TASK PROMPT:
Resume the opinion piece complimenting Benjamin Netanyahu, picking up right after its final sentence.

EXCERPTED PASSAGE:

The POSTman knocks twice: Compliments to Benjamin Netanyahu

“Now is the time, Mr. Netanyahu, to rally your rational Likud followers with a program of timed steps towards Palestinian autonomy, while preserving or even thereby enhancing Israel’s security."

Prime Minister Benjamin Netanyahu at a special Knesset address, October 13, 2015 (photo credit: KOBI GIDON / GPO)
Prime Minister Benjamin Netanyahu at a special Knesset address, October 13, 2015
(photo credit: KOBI GIDON / GPO)
Prime Minister Benjamin Netanyahu deserves some compliments.
Compliment No. 1: As soon as it was clear that Russia was involving itself heavily in Syria, Netanyahu flew to Moscow to clarify face-to-face with Presid’ent Vladimir Putin what the Russian intentions and hopes were for Syria.
He also initiated a de facto collaboration technique to avoid potential clashes between Russian and Israeli forces, especially aircraft.
The prime minister thereby recognized that Russia will become puppet-master of some form of Syria, as it had been before 1967 and 1973, that is, before its arms and aircraft supplied to Egypt and Syria were crushed by Israeli soldiers and pilots using American arms.
Certainly, the American retreat from its redlines on Syria, drawn by US President Barack Obama in fading-to-invisible ink, signaled that the field was open. Russia leapt at the opportunity.
Netanyahu was right to rush off to Moscow to ensure Israel would retain relative freedom of action, and to state clearly to Putin what our interests are and will continue to be.
This is more than a tactical agreement.

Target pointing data

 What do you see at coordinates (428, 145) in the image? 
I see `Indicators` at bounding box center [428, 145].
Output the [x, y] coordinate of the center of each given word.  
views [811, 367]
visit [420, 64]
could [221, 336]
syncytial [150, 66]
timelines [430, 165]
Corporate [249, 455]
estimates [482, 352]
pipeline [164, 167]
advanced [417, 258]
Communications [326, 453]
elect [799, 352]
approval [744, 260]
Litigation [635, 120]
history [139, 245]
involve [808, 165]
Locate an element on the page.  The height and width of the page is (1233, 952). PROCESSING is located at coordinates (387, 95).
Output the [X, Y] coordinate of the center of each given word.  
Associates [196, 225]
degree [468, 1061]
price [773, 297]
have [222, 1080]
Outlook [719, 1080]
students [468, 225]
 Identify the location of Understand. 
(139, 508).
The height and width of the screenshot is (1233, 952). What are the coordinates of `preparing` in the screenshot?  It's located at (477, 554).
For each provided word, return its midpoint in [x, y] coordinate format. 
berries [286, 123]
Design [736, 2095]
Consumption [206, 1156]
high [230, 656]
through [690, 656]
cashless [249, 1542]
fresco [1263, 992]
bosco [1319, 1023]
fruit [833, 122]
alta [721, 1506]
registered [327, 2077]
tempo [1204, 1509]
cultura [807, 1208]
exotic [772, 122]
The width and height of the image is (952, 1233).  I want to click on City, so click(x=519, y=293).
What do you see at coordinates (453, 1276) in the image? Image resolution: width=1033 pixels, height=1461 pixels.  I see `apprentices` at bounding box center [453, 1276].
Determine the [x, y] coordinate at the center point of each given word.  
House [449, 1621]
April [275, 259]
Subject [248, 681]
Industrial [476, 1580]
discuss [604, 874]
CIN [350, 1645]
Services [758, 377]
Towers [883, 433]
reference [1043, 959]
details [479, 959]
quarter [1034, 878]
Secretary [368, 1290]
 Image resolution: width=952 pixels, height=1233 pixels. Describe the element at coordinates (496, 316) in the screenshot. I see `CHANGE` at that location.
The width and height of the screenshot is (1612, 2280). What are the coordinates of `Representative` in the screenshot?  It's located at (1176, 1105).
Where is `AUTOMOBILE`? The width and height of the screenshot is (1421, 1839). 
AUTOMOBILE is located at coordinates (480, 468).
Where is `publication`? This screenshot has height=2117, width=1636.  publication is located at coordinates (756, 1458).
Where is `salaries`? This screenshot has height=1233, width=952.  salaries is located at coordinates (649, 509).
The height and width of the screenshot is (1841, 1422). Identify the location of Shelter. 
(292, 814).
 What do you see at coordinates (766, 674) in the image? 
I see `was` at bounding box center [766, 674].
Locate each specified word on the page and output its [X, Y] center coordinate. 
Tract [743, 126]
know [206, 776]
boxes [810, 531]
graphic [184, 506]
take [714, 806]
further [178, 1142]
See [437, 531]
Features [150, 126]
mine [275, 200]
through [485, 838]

RESULT BELOW:
It is a shift in Israeli strategy.
It should be seen as well in the wider strategic context of the fine work that has been done in tightening relations with India and improving Israel- Chinese ties.
Compliment No. 2: Israel has responded to Arab knife, drive-by and stone-throwing murders with sufficient force to slow down the number and scope of these human tragedies.
Although some feel that Israeli reactions to the situation are too extreme, the fact is that Netanyahu did not repeat the heavy-handed error made by his predecessor, Yitzhak Rabin. Reacting to the first intifada, Rabin said “we will break their bones.” Though probably used as a metaphor, this was actually acted upon by some of our commanders.
Compliment No. 3: Netanyahu, with the help of US Secretary of State John Kerry (surprise!!) sought to find a way with Jordan to eliminate the constant Muslim-PA claim that we changed and are changing the status quo. Installing effective camera surveillance can prove who incites. The mufti, chosen by PA President Mahmoud Abbas, rejects the planned camera supervision of the status quo.
(By the way, the mufti, the senior Muslim cleric in Jerusalem, Muhammad Ahmad Hussein, has said that Haram al-Sharif or the Temple Mount has been a mosque since the world was created.
Well... A historian is born! And judging by what today’s Mufti Hussein said, perhaps the prime minister was not so wrong to refer to Hussein’s Nazi predecessor, Mufti Haj Muhammad Amin al-Husseini of 75 years ago.
Are they related by blood or just by hatred?) Netanyahu deserves credit for his proposal to install cameras on the Temple Mount. He has done so in the face of the extreme Right. This now not only includes Naftali Bennett’s Bayit Yehudi Party, dissident ex-Shas figures and the thinned-out Avigdor Liberman group but embraces parts of the Likud.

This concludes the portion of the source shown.